For ease of reading, the script marks the statistically insignificant
differences on the graphs. The default is +-5% but this value can
be controlled with the --threshold parameter.

Finally, if a window manager is available, one can enable interactive
figure display which allows navigation through the graph. To enable
this feature use the --display flag and make sure you are using a
GUI-based matplotlib backend.

To accommodate for the heterogeneity in string benchmark results
files, one can control i.e x-axis scale, or the key to access the
varied parameter value in the JSON tree, with options like
--logarithmic or --param. This ensures that the script works with
all files which pass JSON schema validation. The schema to validate
against can be chosen with the --schema parameter.

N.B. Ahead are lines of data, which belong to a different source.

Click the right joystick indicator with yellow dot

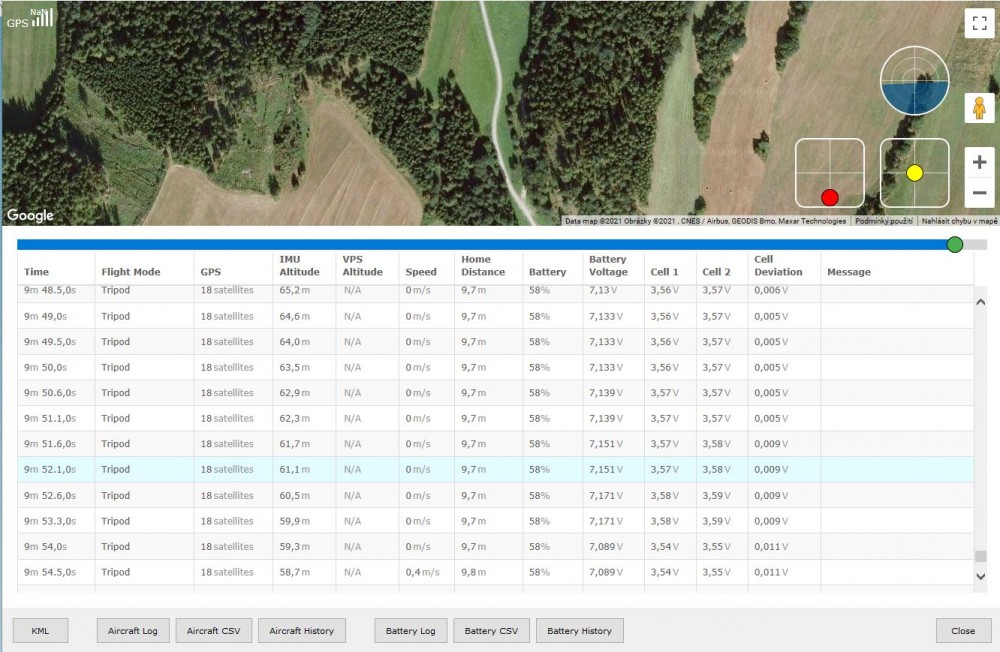(914, 173)
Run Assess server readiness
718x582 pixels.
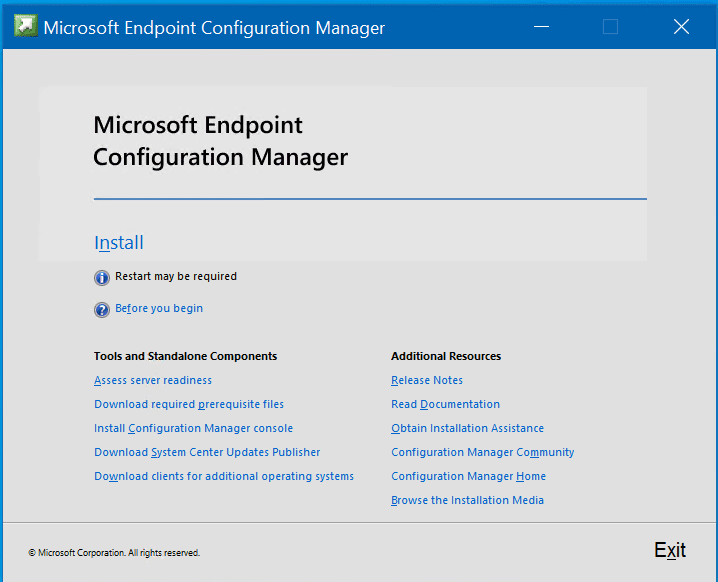tap(153, 381)
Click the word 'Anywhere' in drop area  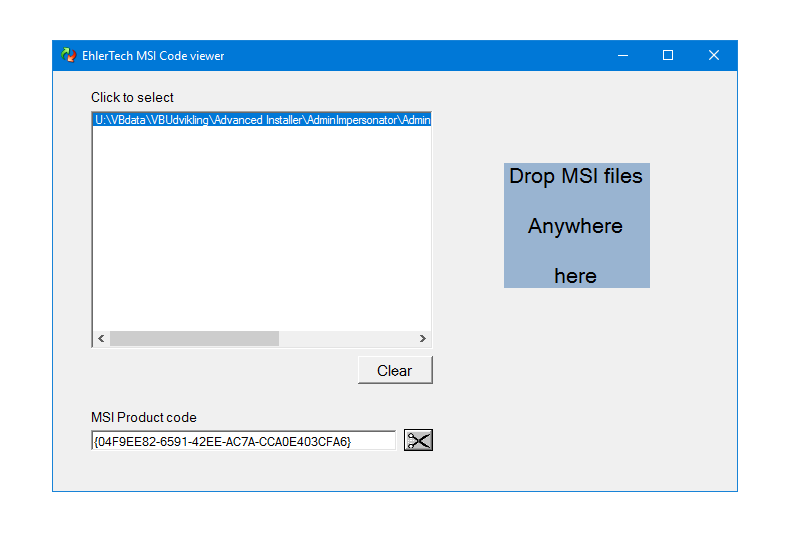point(575,226)
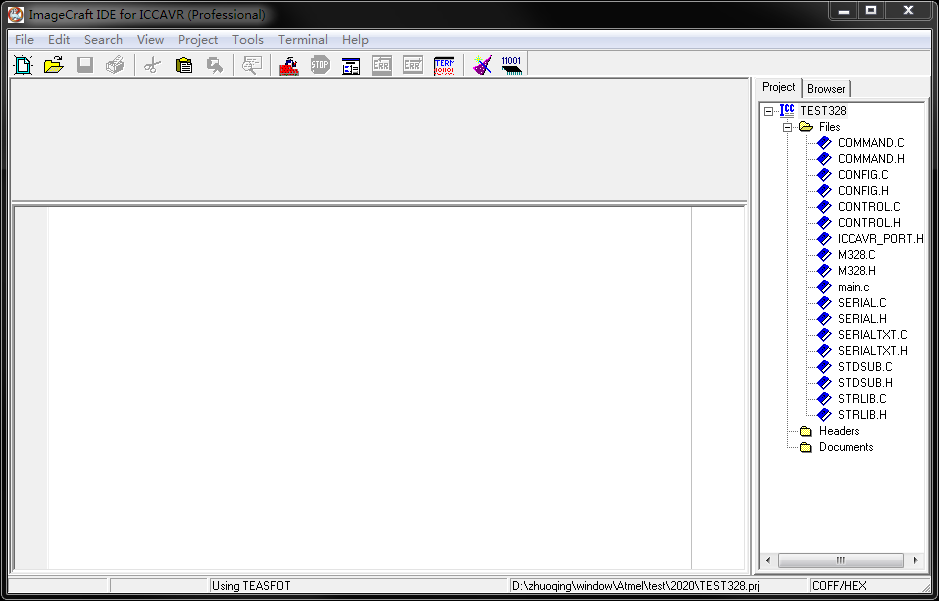Select main.c in the project tree
Screen dimensions: 939x601
click(852, 286)
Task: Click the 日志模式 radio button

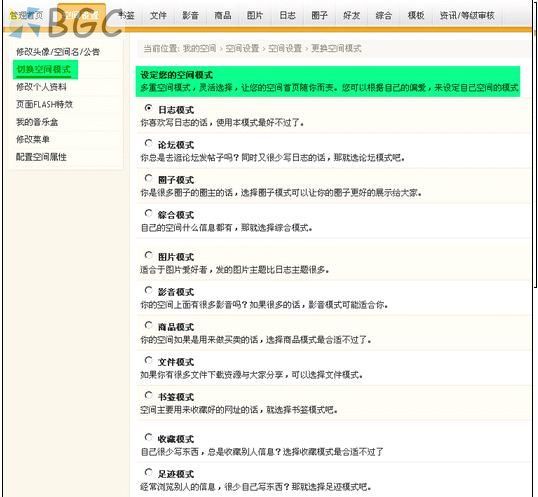Action: point(149,108)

plot_strings.py traverses the JSON tree until a 'results' array
is found and generates a separate figure for each such array.
The figure is then saved to a file in one of the available formats
(controlled with the --extension parameter).

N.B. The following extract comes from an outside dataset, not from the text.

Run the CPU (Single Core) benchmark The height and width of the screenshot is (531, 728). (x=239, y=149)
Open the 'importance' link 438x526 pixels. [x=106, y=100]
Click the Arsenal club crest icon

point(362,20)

As the tree is traversed, the recursive function tracks the metadata
about the test being run, so that each figure has a unique and
meaningful title and filename. Given the current state of the
benchmarks, this data is limited to the top-level 'bench-variant'.

While plot_strings.py works with existing benchmarks, provisions
have been made to allow adding more structure and metadata to these
benchmarks. Currently, many benchmarks produce multiple timing values
for the same value of the varied parameter (typically 'length').
Mutiple data points for the same parameter usually mean that some other
parameter was varied as well, for example, if memmove's src and dst
buffers overlap or not (see bench-memmove-walk.c and

Unfortunately, this information is not exposed by the benchmark, so
plot_strings.py has to resort to computing the geometric mean of
these multiple values. In the process, useful information about the
benchmark configuration is lost. Also, averaging the timings for
different alignments can hide useful characterstics of the benchmarked

The script has been tested on all existing string microbenchmarks
which produce results in JSON format. plot_string.py was tested
on both Windows and Ubuntu 16.04.2 LTS. It runs on both python 2
and 3 (2.7.12 and 3.5.12 tested).

Useful commands:
1. Plot absolute timings for all ifuncs in bench-strlen.out:
$ ./plot_strings.py bench-strlen.out

2. Display help:
$ ./plot_strings.py -h

3. Plot absolute timings for selected ifuncs. Save the generated figures
in pdf format to the 'results' directory. Use logarithmic x-axis scale
and show grid lines as well as exact timing numbers:
$ ./plot_strings.py bench.out -o results/ -g -v -l -e pdf \
-i __memset_avx512_unaligned_erms __memset_avx512_unaligned

4. Plot relative timings for all ifuncs in bench.out with __generic_memset
as baseline. Display a percentage difference threshold of +-10%:
$ ./plot_strings.py bench.out -r -b __generic_memset -t 10

1. I would like to propose relaxing the benchout_strings.schema.json
to allow specifying either a 'results' array with 'timings' (as before)
or a 'variants' array right after the array of 'ifuncs'. See below

 "timing_type": "hp_timing",
 "functions": {
  "memcpy": {
   "bench-variant": "default",
   "ifuncs": ["generic_memcpy", "__memcpy_thunderx"],
   "variants": [
     "name": "powers of 2",
     "variants": [
       "name": "both aligned",
       "results": [
         "length": 1,
         "align1": 0,
         "align2": 0,
         "timings": [x, y]
         "length": 2,
         "align1": 0,
         "align2": 0,
         "timings": [x, y]
         "length": 65536,
         "align1": 0,
         "align2": 0,
         "timings": [x, y]
       "name": "dst misaligned",
       "results": [
         "length": 1,
         "align1": 0,
         "align2": 0,
         "timings": [x, y]
         "length": 2,
         "align1": 0,
         "align2": 1,
         "timings": [x, y]

'variants' array consists of objects such that each object has a 'name'
attribute to describe the configuration of a particular test in the
benchmark. This can be a description, for example, of how the parameter
was varied or what was the buffer alignment tested. The 'name' attribute
is then followed by another 'variants' array or a 'results' array.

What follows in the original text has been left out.